Ubuntu 13.04 beta touts search privacy - before it hooks in eBay, IMDb etc
Um Bongo boss Shuttleworth offers 'incognito' mode for your desktop PC
Review Linux distro Ubuntu 13.04, which hit its first beta today, is already showing promise: there are small but very useful usability tweaks planned for Ubuntu's Unity user interface.
Assuming you've managed to get past last year’s privacy fiasco, either by being comfortable with Canonical sending your search queries to Amazon and others or disabling the feature, this latest beta - code-named Raring Ringtail - is shaping up to be a high-water mark for Unity fans.
There's even some good news on the privacy front. In a bug report about the location of the privacy notice in Unity, Canonical founder Mark Shuttleworth said his company plans to "make a very bold, clear way for you to turn on and off network queries across ALL scopes for any given session in the Dash". Shuttleworth likened the feature to the private browsing mode available in web browsers, and went on to say that users will be able to "configure the Home screen, including choice of scopes, and the behavior of individual scopes".
That's good news, though it could end up making the configuration experience slightly overwhelming: Canonical plans to seriously ratchet-up the number of Unity scopes included by default, promising more than 100 scopes by the time 13.04 launches. The plan is to add popular web search tools - think EBay, Yelp, IMDb and so on - directly to the Dash: when a user searches their system and network, the queries will be passed through Canonical's servers and on to these websites which may have something related to offer.
As of this first beta, though, none of these things are actually part of Unity. The privacy panel still offers the same single option to toggle the Amazon search lens, and the bug Shuttleworth commented on is still marked "incomplete" with no one yet assigned to fix it.
So what is in the beta? A lot of little things that add up to a much better Unity experience.
This looks so sweet - just like a nice game of Limbo, right?

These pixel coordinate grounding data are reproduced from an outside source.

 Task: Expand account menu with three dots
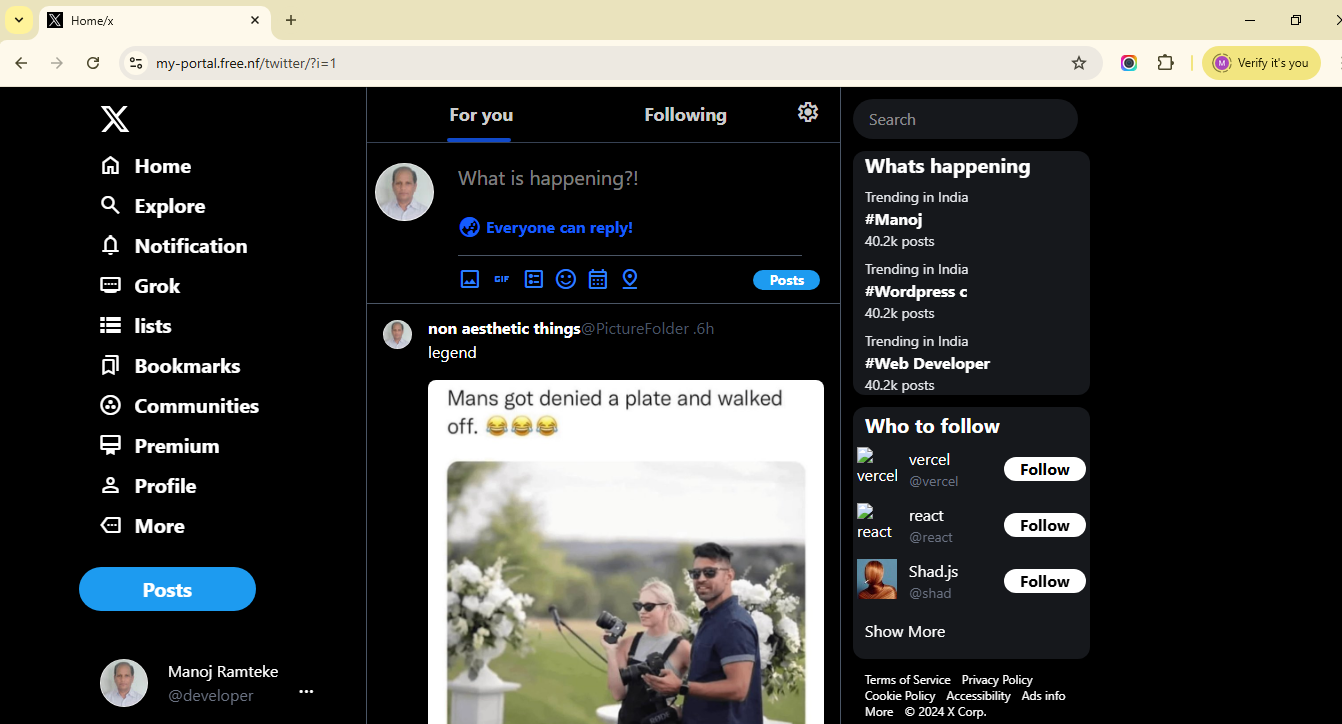(x=306, y=691)
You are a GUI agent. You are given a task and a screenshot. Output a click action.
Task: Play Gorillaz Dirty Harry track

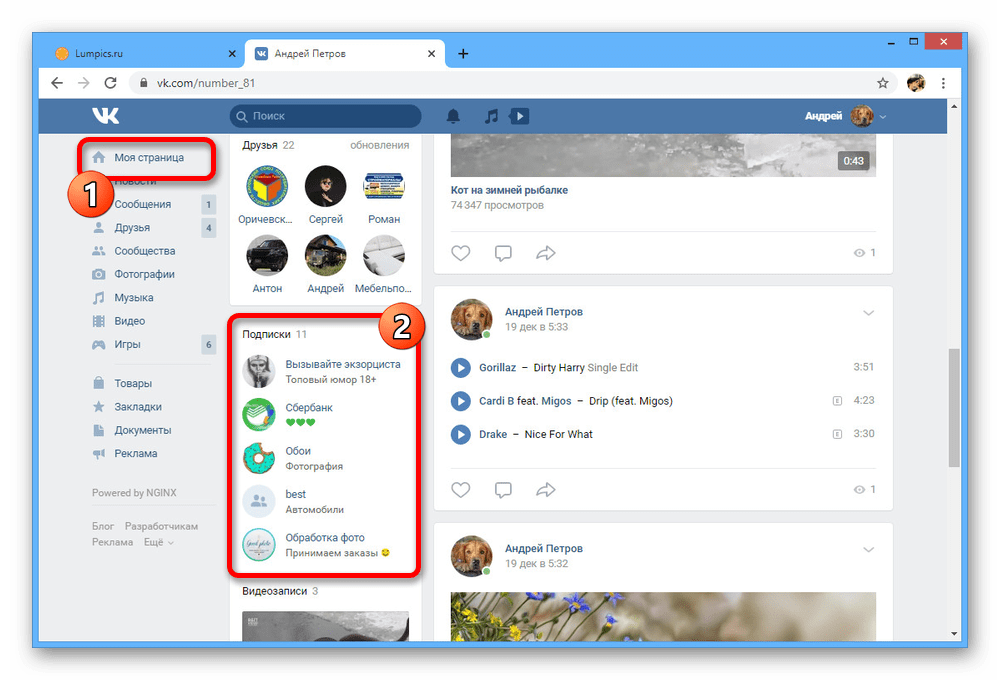coord(460,367)
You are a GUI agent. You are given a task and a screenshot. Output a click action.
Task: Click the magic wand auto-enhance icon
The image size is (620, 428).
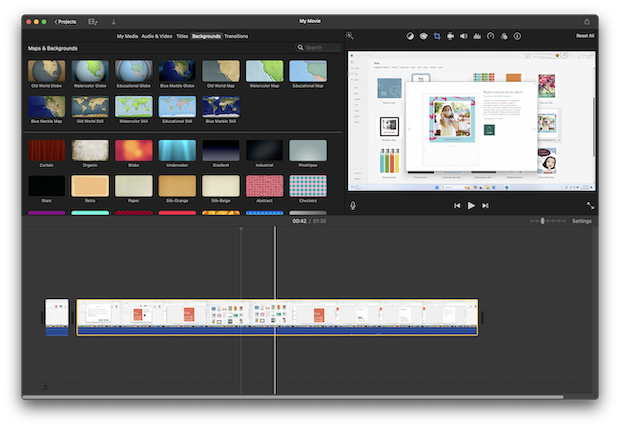[x=350, y=36]
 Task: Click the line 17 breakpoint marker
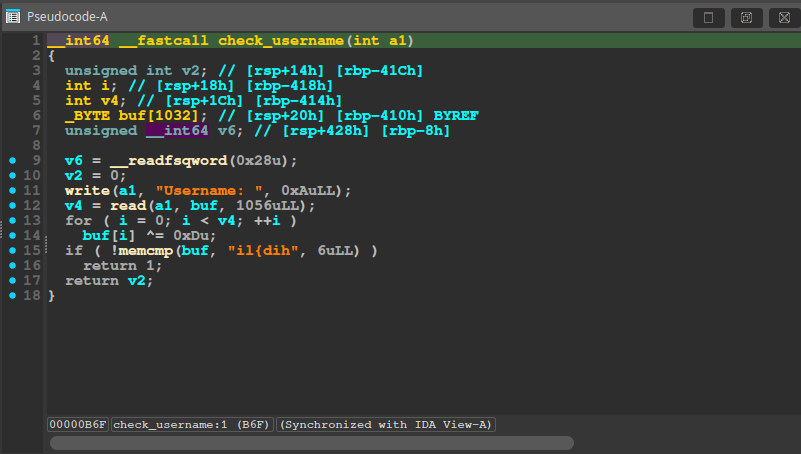click(12, 280)
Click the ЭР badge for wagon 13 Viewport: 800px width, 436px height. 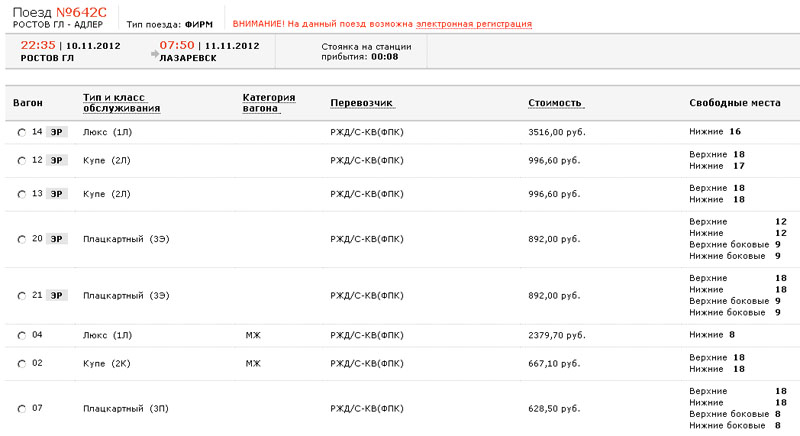point(58,194)
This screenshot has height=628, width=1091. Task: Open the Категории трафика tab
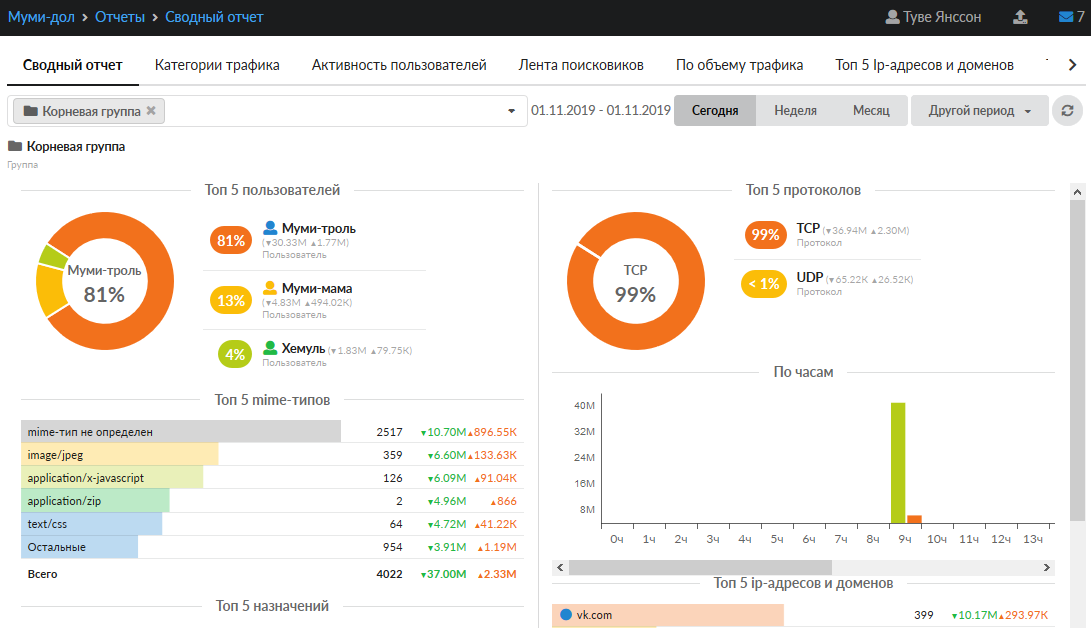click(x=217, y=65)
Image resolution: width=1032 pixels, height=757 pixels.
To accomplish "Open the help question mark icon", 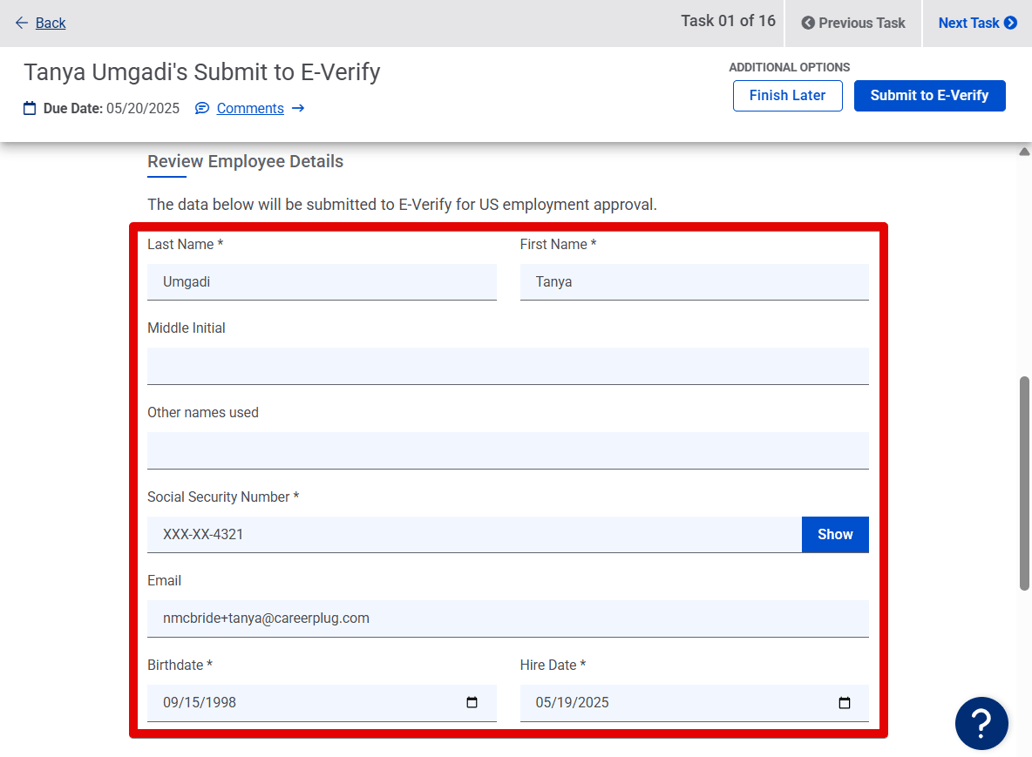I will tap(981, 723).
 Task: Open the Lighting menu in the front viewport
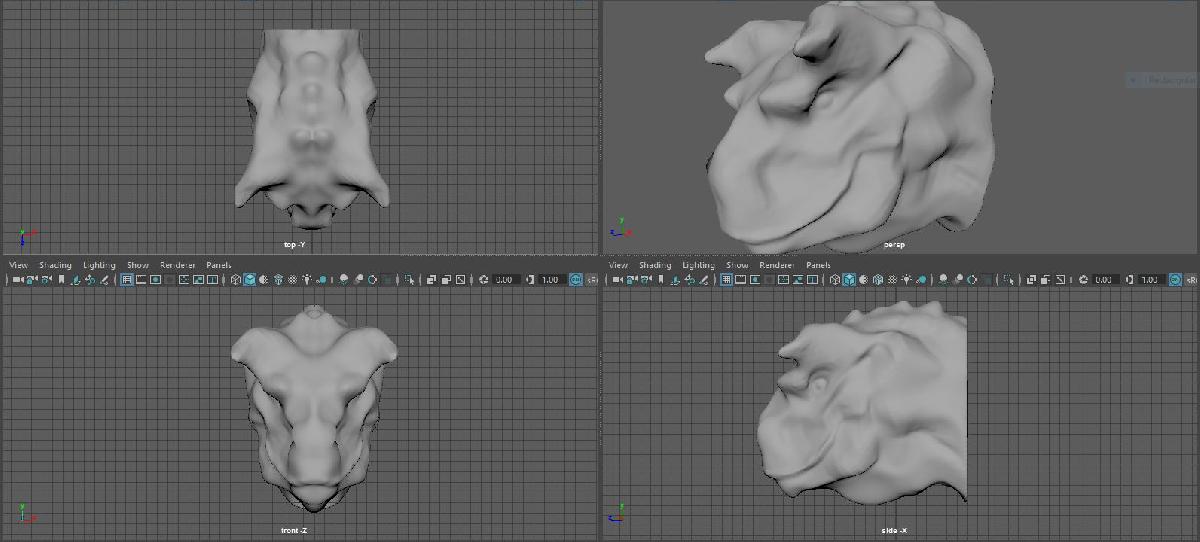pyautogui.click(x=99, y=265)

(Click for slightly bigger)
Take the Mouse and Trackpad settings panel for instance. Canonical has added a few new options, but the best part about it is the new integrated testing tool. Want to make sure your third mouse button is registering as a middle mouse click? Just test it right there in the panel. It's a small thing, but add it to the many others in the 13.04 beta and you have a much nicer, more polished overall experience.
Another small, but useful feature is the new Sync Menu applet, which makes it easy to see what Ubuntu One is doing on your system, offering links to recently changed files and quick links to share. The menu is more or less a clone of what Dropbox has long offered on most OSes (including Linux), but open to third-party apps. While one-off downloads, such as torrents and web files, are explicitly outside the Sync Menu scope as defined by Canonical, other third-party apps such as Dropbox or Box.net could use the new sync menu.
The final verdict: too many bugs or a beta that's just right?
Unity also gets a couple more customisation possibilities, such as an optional Launcher button to reveal the desktop and an option to remove the Workspaces button from the Launcher. By the time the final release rolls around the latter will be gone by default so the customisation will be to enable, not disable, Workspaces. But for now it can be disabled if you don't use Workspaces.
Other small new features include an easier-to-see focus outline when switching apps with alt-tab or looking for a particular window. Unity now outlines the window that's about to get focus with a red glow.
Make sure you haven't got anything odd open before popping up this browser list menu in front of colleagues
Right-clicking an application in the Launcher will now bring up a list of open windows, giving those who prefer to use the mouse a quicker way to navigate between apps and windows.
The Software Updater app has received a slight design makeover that makes it a bit more user friendly by grouping updates into relevant sections. For example system updates fall under "Ubuntu Base" while Firefox gets its own section that - when - expanded, reveals updates for both the browser and the Unity menu integration for Firefox.
As with any Ubuntu release the usual complement of GNOME apps have been updated since Ubuntu 12.10 arrived last year. Firefox is currently at version 19; Libre Office has also been updated, as has Thunderbird and other bundled apps. Expect most of them to be updated again before 13.04 arrives in final form next month.
Yes, there were bugs, but this is a beta. I encountered some problems around the new right-click window lists in the Launcher, and Libre Office crashed several times.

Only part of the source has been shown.